Lastly, we investigated the association between rs9366357 and type 2 diabetes risk in a large case–control study. In data available from the DIAGRAM consortium, and involving 12,171 cases and 56,862 controls of North European descent, rs9366357 is only very weakly associated with risk of developing type 2 diabetes (OR 1.05, p = 0.003) compared with the lead SNP, rs7756992 (OR 1.20, p = 1.3 × 10−22). If differential CDKAL1-v1 expression was heavily involved in mediating the association between variants at the CDKAL1 locus and type 2 diabetes susceptibility, we would expect rs9366357, which explains a much larger amount of the variation in levels of CDKAL1-v1 compared with rs7756992, to be more strongly associated with type 2 diabetes risk. The small effect of rs9366357 on diabetes risk leads us to conclude that dysregulated expression of CDKAL1-v1 is unlikely to be the only genotype-dependent defect driving the association between genetic variation at the CDKAL1 locus and type 2 diabetes risk.

Discussion

Despite simple regression analyses replicating the association between lead genome-wide association study (GWAS) SNP and CDKAL1-v1 levels, our more detailed investigations mean we can provide strong evidence against a causal role for this eQTL. Although eQTL studies provide an important tool for translating GWAS hits, inferring causal mechanisms should be made with caution, particularly with respect to cis-eQTLs involving non-coding RNAs. Probably due to lower functional constraints, cis-eQTL effect sizes are likely to be much larger for non-coding RNAs than for protein-coding transcripts; indeed, this has been reported when comparing cis-eQTLs involving large intergenic RNAs with cis-eQTLs involving protein-coding transcripts [8]. This has the potential, as clearly illustrated by our results, to make non-causal eQTLs appear causal, even if LD between the two SNPs is modest (r 2 < 0.7).

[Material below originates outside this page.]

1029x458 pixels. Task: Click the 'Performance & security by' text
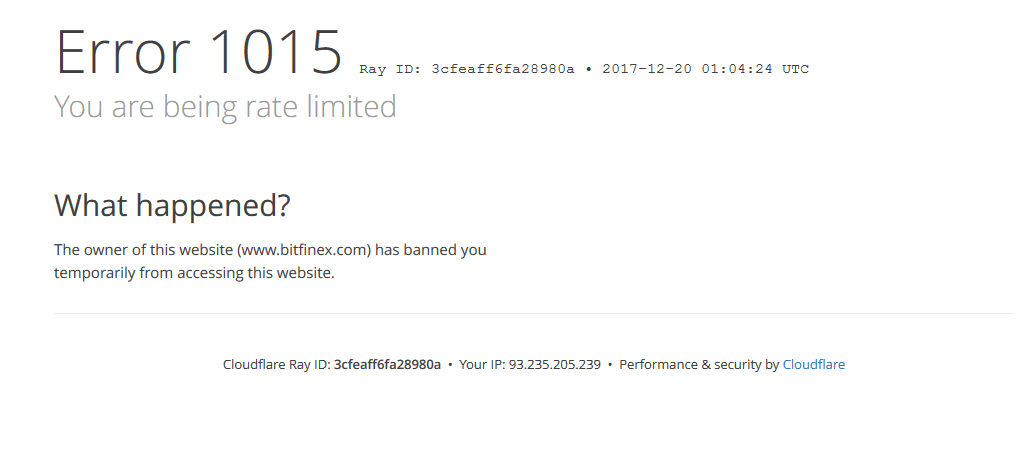click(x=699, y=365)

Given that highly cell type-specific regulation of gene expression is possible, our study may be confounded by the cellular heterogeneity of whole blood and whole islets. Whilst a study of CDKAL1-v1 expression in sorted pancreatic beta cells would be ideal, we consider our analysis unlikely to be strongly confounded: human islets are ∼75% beta cells and 87% of the variance in beta cell gene expression can be explained by using islet expression as a proxy [9].

Future work should consider the existence of other genes at the CDKAL1 locus when attempting to decipher causal mechanisms. Indeed, whilst physiological characterisation of the biochemical defect strongly implicates CDKAL1 as the causative gene, it has been reported that the associated intronic region contains enhancer elements for the nearby transcription factor, SOX-4, which is important in pancreas development and mature beta cell function [10].